Monday, December 27, 2004

Geeky Friday: Google's magic

Ika pointed me at an article on Google's infrastructure. They have more than 2,000 PCs in each of 30+ clusters (2,000 x 30 = 60,000 computers), they index about 40TB of data each day and their custom file system has a block size of 64MB (block size is usually around 2KB on a desktop machine).

Wednesday, December 22, 2004

Please wait...

Andrew Grumet comments on a witty "Please wait" message on MIT's map server ("Please wait, it's still faster than you could draw it"). What he didn't mention (or perhaps didn't discover) is that there are 20+ other fun messages including:
Please wait...
  • while the satellite moves into position
  • the server is powered by a lemon and two electrodes
  • while a large vendor in Seattle takes over the world
  • a few bits tried to escape but we caught them
and two references to "The Wizard of Oz" and one reference to "The Matrix".

Tuesday, December 21, 2004

The World's Longest Alphabetical Email Address

A free email account with 6 MB of storage and an annoyingly long domain name. "It is so long that... people cannot remember your address, some webforms are unable to read your email address " and more. Abc... Whatever - The World's Longest Alphabetical Email Address

Friday, December 17, 2004

Geeky Friday: XLiveCD

XLiveCD - run X and ssh from a CD on a windows machine. It's based on Cygwin, but you don't have to install it on your hard drive.

Tuesday, December 14, 2004

Automatic jump to http

From this page, I was trying to follow the "Home Page" link and I just learned two more trivial facts:
  1. If you type in a word into Firefox's address bar (or a domain name it can't find, it does a google search and redirects to the first result.
  2. The first result for "http" is Microsoft's web site. Try it here
Why would microsoft.com be #1 for "http"? Why would any site be near the top other than sites which define the technical details of the hypertext transfer protocol (such as W3.org -- the fourth hit in the "http" search)?

Monday, December 13, 2004

"Advanced" browser technology

In my usual link-to-a-link-to-a-link manner, I found out that my favorite browser supports both Netscape's <blink> and IE's <marquee> tags. Ack!

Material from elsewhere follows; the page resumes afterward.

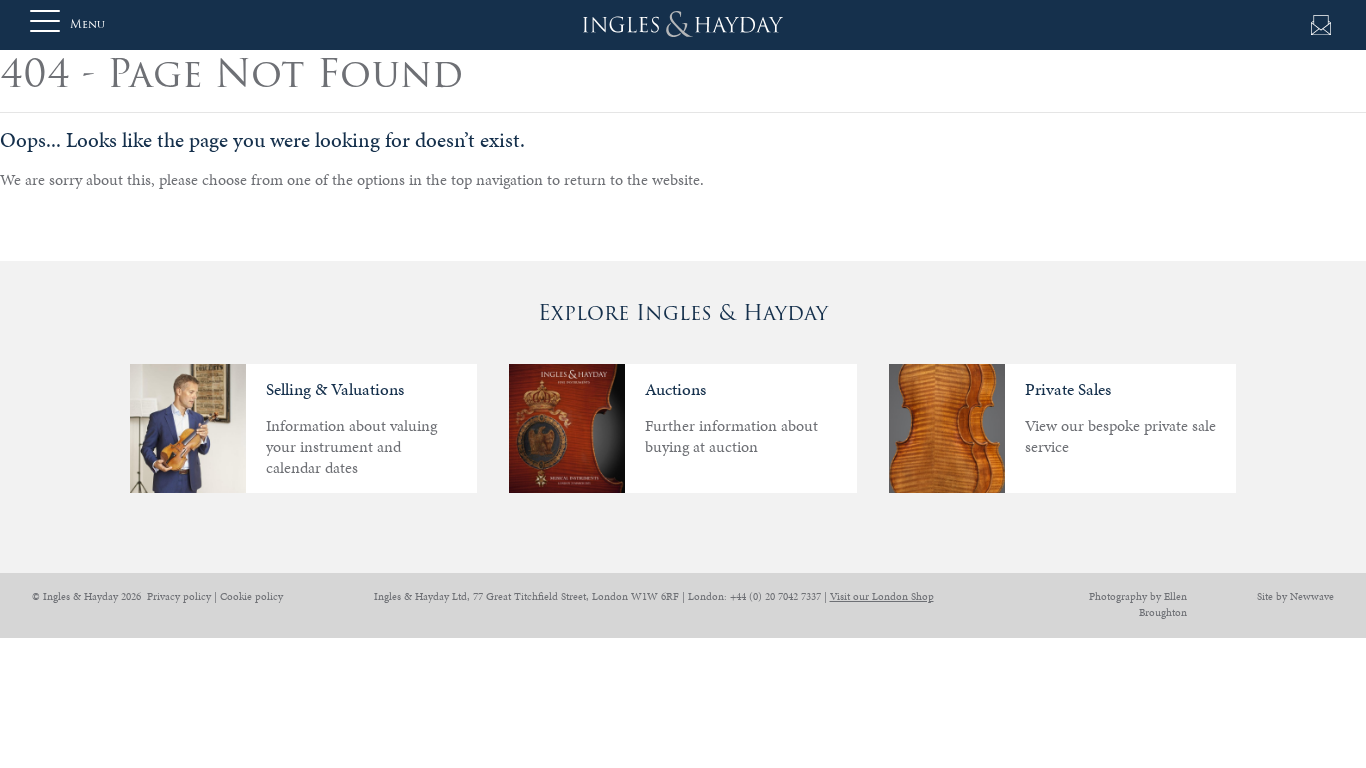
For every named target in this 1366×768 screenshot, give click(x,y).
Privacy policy (179, 596)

If you nest them, you have blinking text in a scrolling marquee. (I think it's worth noting that I am deliberately not demonstrating this here so that I don't lose readers.)

Friday, December 10, 2004

Geeky Friday: Languages for Interactive Fiction

Last year, I wrote about rediscovering interactive fiction games. Now I learned a little more about how these are created. Programming for IF presents the programmer with the benefit of having a very specific application and the challenge of managing all the rooms, objects, non-player characters and so forth. An article by Liza Daly, "Choosing a Language for Interactive Fiction", highlights the two most popular languages.

I have the mindset that likes to learn programming languages in order to learn new ways of approaching problems, unfortunately, I'm also of the lifestyle that doesn't afford much time to do this. I'll add this to my long list of things to do in the vague "someday".

Wednesday, December 08, 2004

Table Saw Finger Saver

Heard a story on "All Things Considered" last night about a safety device to kill a table saw if it touches flesh. The story is summarized at npr.org, but the highlight is the demonstration video (available on that page Real or Windows Media formats).

Friday, December 03, 2004

Geeky Friday: SMS, tcl, Python

Here's a new regular feature, "Geeky Friday". I'll queue up my posts on techie subjects for publication on Fridays. These will be only of interest to the techies out there. They'll probably only be comprehensible to them as well.

Maybe it's not good form to start "Geeky Friday" with a six year old article. Nonetheless, here's an article by Frank Stajano discussing a information retrieval system implemented using SMS. Stajano also discusses why he chose to use Python despite his previous experience with tcl and [incr tcl]. The bottom line "I prefer Python because its standard library is a gold mine."

Six years later, I believe this is still true. I'm much more familiar with tcl, but when I compare the list of modules in the tcl standard library and those in python's standard library I begin to understand why Stajano feels this way.